**Short problem**
Can you reproduce word for word the stretch of the Cormac McCarthy tribute below from "McCarthy’s novels reveal" through "touched the sublime."?

**Quoted text**
%%
Cormac McCarthy, the much-acclaimed American writer, passed away in his home of natural causes on June 13 at the age of 89.
Cormac
McCarthy, the revered novelist of America, who wrote 12 novels—The Orchard Keeper, Outer Dark, Child of
God, Suttree, Blood Meridian, All the Pretty Horses, The Crossing, Cities of
the Plain, No Country for Old Men, The Road, The Passenger and Stella Maris—two plays, five
screenplays, and three short stories, is known for his bleakly violent and
apocalyptic visions expressed in his unique writing style. Saul Bellow praised
his “absolutely overpowering use of language, his life-giving and death-dealing
sentences”.
McCarthy’s novels reveal to us the depths that mankind can descend to and also the mountains that it can climb. In the novels, The Orchard Keeper, Blood Meridian, All the Pretty Horses, The Crossings, and No Country for Old Men, he mostly dealt with the lives of the marginalized against the backdrop of the communities and landscapes of the American Southwest that he was familiar with.
Many
critics praise Blood Meridian— the scorched-earth epic that narrates the
violent tale of a teenage wanderer with nihilism’s triumph over morality
running as an undercurrent—as his most brilliant novel. The noted literary
critic, Harold Bloom, describing it as “not only the ultimate western” but “the
ultimate dark dramatization of violence”, places McCarthy along with three
other contemporaries, Philip Roth, Don DeLillo, and Thomas Pynchon, who in his
opinion touched the sublime.
However,
it is his The Road that appeals to me the most, for it is a profoundly
moving story of a father and son’s journey carried out in desperate tenacity to
get to the warmth of the coast. It is with these two protagonists that the
novel explores the themes of moral conflict, survival, hope, and redemption—all
against the backdrop of utter lack of hope and total devastation. It is indeed
a pen portrait of the worst and the best that mankind is capable of!
%%
**Given material**
%%
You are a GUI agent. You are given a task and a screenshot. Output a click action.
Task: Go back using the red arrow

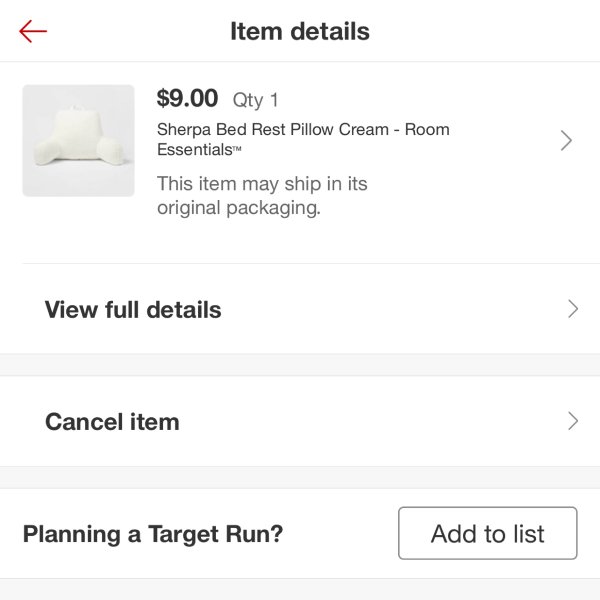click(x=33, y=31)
%%
**Answer for the task**
McCarthy’s novels reveal to us the depths that mankind can descend to and also the mountains that it can climb. In the novels, The Orchard Keeper, Blood Meridian, All the Pretty Horses, The Crossings, and No Country for Old Men, he mostly dealt with the lives of the marginalized against the backdrop of the communities and landscapes of the American Southwest that he was familiar with.
Many
critics praise Blood Meridian— the scorched-earth epic that narrates the
violent tale of a teenage wanderer with nihilism’s triumph over morality
running as an undercurrent—as his most brilliant novel. The noted literary
critic, Harold Bloom, describing it as “not only the ultimate western” but “the
ultimate dark dramatization of violence”, places McCarthy along with three
other contemporaries, Philip Roth, Don DeLillo, and Thomas Pynchon, who in his
opinion touched the sublime.